[Exercise task] Could you print the items below verbatim, starting at the line that contains "Given: Select the" and ending at the line that contains "[x=40, y=2]", with both of those lines included?

[START OF Supplied data]

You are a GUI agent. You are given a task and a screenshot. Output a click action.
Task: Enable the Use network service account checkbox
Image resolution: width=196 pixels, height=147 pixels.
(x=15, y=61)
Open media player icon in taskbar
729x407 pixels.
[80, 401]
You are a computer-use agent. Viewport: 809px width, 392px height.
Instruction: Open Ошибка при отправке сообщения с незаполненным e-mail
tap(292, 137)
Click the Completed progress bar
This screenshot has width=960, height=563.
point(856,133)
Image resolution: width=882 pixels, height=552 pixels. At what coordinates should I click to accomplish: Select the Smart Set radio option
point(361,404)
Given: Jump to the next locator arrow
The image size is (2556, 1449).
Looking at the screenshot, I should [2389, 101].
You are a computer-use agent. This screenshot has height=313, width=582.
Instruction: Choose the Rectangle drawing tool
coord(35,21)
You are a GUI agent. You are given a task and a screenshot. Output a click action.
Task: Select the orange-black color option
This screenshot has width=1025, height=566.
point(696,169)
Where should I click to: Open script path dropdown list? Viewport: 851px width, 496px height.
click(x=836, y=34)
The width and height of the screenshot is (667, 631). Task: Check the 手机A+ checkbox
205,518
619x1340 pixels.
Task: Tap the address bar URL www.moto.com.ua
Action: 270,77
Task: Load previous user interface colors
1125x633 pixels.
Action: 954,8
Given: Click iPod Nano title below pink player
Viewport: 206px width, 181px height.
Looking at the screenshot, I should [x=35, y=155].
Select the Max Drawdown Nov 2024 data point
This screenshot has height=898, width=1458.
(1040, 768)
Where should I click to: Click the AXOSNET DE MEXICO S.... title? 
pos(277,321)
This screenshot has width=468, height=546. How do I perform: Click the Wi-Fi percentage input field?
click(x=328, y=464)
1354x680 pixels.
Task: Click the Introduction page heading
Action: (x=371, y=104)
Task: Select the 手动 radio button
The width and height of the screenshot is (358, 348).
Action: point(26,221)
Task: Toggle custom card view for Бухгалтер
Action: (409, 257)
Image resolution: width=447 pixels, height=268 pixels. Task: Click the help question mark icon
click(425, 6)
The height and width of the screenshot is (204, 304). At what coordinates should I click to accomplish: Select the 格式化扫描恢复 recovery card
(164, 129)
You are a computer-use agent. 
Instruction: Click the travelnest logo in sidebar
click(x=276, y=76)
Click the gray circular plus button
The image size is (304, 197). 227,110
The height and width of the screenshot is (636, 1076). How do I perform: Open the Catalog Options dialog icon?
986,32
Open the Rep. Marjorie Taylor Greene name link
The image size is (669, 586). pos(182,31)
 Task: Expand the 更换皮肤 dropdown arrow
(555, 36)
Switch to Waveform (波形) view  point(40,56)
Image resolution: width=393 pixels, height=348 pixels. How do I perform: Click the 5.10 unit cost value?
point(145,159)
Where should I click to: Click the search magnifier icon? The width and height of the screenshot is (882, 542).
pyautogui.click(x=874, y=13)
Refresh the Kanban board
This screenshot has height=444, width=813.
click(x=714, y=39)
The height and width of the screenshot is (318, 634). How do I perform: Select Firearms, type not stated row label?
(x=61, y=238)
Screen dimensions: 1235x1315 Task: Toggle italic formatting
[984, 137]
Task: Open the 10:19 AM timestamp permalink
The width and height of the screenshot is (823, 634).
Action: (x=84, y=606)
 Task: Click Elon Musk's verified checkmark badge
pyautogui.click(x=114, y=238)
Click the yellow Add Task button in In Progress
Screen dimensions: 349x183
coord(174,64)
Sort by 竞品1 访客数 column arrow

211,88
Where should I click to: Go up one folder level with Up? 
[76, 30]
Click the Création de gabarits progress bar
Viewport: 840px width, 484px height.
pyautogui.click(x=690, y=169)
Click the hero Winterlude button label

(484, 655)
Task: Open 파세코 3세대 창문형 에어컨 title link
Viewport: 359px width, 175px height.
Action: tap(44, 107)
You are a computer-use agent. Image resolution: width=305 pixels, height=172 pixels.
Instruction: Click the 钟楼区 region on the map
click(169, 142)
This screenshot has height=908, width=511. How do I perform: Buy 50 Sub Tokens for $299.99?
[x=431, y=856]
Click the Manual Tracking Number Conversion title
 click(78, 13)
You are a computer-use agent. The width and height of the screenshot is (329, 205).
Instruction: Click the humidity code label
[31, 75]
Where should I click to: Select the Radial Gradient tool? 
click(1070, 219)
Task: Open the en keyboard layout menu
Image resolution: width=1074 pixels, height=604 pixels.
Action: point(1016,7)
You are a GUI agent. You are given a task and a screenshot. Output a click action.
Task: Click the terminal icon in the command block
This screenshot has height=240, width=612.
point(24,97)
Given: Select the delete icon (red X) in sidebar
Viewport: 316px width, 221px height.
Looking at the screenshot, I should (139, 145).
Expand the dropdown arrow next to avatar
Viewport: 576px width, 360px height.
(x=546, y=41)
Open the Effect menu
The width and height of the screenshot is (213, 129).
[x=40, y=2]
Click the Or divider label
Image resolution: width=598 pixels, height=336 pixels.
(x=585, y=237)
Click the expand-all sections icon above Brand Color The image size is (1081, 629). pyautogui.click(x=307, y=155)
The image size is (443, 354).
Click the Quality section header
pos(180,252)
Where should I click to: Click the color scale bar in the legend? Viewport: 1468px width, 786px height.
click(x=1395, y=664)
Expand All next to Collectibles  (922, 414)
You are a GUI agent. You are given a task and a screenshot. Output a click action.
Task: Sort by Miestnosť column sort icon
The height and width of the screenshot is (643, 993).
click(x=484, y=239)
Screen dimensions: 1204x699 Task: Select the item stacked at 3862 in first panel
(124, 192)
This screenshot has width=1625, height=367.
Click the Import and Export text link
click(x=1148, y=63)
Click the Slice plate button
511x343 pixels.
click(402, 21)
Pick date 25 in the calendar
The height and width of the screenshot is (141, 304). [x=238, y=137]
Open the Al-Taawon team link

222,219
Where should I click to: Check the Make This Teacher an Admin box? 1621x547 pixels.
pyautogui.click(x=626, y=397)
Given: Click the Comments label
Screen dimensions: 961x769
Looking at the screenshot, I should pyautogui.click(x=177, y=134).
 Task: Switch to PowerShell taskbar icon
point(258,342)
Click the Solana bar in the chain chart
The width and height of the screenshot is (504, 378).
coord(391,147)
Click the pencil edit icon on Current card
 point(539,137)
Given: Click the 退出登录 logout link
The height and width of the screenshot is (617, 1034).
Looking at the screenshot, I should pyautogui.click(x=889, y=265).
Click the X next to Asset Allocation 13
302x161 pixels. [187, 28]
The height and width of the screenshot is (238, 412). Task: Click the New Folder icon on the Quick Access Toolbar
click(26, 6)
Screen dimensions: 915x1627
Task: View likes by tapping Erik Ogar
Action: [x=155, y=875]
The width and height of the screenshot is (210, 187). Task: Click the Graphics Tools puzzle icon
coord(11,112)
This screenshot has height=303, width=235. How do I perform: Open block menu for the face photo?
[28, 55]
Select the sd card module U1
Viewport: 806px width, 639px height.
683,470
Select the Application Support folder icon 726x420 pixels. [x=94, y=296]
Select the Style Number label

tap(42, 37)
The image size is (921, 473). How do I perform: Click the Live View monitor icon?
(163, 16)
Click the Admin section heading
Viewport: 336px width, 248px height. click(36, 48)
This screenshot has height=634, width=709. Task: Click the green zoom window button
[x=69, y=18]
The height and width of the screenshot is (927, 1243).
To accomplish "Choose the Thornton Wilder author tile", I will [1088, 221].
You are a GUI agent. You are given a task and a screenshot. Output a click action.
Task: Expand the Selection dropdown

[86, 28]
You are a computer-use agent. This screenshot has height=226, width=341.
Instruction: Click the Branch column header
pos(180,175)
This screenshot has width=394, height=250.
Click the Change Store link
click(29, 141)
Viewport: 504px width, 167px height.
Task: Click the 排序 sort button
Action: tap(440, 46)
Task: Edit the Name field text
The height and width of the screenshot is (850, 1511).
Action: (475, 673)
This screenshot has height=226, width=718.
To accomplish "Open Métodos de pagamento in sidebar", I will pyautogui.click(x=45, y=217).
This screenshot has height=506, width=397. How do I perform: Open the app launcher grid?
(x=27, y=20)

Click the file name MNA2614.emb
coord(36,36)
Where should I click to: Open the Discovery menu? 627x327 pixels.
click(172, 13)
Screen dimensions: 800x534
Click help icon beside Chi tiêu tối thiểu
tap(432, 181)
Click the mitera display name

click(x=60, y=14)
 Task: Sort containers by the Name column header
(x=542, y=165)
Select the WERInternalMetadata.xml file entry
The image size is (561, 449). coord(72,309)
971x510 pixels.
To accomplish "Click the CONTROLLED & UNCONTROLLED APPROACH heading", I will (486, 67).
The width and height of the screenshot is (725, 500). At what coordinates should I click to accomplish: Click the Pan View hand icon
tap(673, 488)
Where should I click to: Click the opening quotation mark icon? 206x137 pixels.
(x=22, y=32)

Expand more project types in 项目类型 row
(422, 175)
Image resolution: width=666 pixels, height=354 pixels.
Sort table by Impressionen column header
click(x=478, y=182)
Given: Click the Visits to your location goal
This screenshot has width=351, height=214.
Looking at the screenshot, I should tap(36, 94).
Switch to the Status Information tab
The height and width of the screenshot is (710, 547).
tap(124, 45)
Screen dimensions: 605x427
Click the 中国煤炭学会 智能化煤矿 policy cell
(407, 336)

[END OF Supplied data]

[Result]
Given: Select the delete icon (red X) in sidebar
Viewport: 316px width, 221px height.
Looking at the screenshot, I should (139, 145).
Expand the dropdown arrow next to avatar
Viewport: 576px width, 360px height.
(x=546, y=41)
Open the Effect menu
The width and height of the screenshot is (213, 129).
[x=40, y=2]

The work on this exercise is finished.